[Stored entries]
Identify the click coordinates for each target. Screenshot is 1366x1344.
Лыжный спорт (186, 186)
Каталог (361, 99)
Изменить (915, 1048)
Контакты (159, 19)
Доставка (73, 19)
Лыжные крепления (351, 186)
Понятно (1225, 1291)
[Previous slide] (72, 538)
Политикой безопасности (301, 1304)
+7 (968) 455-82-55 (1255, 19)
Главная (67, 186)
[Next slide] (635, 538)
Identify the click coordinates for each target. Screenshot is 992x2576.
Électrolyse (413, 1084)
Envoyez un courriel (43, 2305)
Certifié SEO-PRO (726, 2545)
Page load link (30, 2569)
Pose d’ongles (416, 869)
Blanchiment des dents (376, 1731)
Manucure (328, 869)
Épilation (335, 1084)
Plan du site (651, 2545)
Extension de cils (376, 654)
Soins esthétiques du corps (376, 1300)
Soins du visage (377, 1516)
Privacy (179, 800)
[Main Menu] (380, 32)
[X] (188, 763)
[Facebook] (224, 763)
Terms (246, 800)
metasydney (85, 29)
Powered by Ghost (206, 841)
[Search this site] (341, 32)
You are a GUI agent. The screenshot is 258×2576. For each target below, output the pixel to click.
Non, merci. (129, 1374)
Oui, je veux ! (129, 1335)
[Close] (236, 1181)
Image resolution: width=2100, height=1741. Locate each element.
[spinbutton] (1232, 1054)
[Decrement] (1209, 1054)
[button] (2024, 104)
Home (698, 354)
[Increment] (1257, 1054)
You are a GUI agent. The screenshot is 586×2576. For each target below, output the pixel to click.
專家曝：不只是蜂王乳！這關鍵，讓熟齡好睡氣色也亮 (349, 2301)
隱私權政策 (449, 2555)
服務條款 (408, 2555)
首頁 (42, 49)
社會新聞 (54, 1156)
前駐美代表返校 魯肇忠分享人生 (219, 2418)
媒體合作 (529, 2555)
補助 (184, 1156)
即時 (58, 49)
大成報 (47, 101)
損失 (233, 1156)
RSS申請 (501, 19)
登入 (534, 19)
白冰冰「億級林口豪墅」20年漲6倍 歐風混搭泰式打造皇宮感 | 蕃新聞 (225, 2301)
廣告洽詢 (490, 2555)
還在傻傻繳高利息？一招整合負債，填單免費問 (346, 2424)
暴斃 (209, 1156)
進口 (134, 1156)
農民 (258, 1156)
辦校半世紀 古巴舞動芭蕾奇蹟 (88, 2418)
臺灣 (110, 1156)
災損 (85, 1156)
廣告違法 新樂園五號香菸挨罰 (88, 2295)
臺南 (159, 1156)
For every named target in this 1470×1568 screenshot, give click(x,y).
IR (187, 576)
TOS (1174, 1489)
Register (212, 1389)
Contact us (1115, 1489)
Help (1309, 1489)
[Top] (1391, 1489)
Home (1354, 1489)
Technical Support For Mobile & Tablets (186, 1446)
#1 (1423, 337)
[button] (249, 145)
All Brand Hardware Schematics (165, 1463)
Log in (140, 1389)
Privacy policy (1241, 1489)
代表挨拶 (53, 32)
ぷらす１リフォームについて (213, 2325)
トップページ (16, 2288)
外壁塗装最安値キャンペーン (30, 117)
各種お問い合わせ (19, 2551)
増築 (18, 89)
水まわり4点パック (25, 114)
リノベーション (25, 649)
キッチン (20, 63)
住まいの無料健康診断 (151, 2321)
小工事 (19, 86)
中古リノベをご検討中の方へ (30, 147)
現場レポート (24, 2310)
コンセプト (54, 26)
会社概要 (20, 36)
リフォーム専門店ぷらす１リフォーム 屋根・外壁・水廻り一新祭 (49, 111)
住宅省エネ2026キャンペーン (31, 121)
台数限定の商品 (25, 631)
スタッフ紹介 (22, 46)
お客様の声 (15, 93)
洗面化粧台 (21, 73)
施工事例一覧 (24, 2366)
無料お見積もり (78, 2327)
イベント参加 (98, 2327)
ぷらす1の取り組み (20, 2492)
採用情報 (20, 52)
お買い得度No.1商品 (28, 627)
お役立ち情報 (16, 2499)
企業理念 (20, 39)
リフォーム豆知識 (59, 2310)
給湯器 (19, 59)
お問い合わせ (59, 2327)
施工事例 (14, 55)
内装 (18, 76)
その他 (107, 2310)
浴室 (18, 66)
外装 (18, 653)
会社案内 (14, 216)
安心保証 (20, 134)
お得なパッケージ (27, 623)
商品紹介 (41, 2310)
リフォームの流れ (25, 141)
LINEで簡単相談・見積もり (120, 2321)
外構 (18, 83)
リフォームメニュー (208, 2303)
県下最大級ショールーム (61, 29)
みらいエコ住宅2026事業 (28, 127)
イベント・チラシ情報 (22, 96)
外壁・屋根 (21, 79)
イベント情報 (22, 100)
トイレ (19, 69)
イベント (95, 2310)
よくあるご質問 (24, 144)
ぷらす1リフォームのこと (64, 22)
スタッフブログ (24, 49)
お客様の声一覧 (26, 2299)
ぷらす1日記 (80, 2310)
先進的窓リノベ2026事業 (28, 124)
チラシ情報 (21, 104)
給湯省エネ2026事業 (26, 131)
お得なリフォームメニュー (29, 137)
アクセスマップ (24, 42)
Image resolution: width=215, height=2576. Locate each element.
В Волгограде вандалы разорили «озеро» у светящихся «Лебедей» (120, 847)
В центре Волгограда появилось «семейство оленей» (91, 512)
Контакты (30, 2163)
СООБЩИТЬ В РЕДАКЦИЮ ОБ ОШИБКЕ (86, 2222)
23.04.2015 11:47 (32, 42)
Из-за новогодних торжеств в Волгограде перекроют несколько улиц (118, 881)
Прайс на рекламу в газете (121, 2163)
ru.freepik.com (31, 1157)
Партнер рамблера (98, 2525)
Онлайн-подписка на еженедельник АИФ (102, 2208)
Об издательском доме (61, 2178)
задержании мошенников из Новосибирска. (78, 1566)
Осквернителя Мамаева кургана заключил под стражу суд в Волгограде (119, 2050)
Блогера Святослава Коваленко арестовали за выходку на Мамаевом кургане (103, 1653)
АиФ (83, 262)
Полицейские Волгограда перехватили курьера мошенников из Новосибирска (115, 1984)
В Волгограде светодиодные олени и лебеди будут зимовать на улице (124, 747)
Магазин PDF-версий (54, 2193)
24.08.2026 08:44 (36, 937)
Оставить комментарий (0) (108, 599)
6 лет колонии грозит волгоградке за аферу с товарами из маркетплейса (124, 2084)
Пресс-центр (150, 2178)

● **Exercise**:
Copy out every line from the data above in which the word "click" occurs.

● **Problem solution**:
Identify the click coordinates for each target. Screenshot is 1366x1344.
Identify the click coordinates for each target. Screenshot is 992x2576.
You are a GUI agent. The screenshot is 258×2576. For each target below, output the pixel to click.
You are a GUI agent. The screenshot is 586×2576. For each target below, output the pixel to click.
For every named target in this 1470×1568 screenshot, give click(x,y).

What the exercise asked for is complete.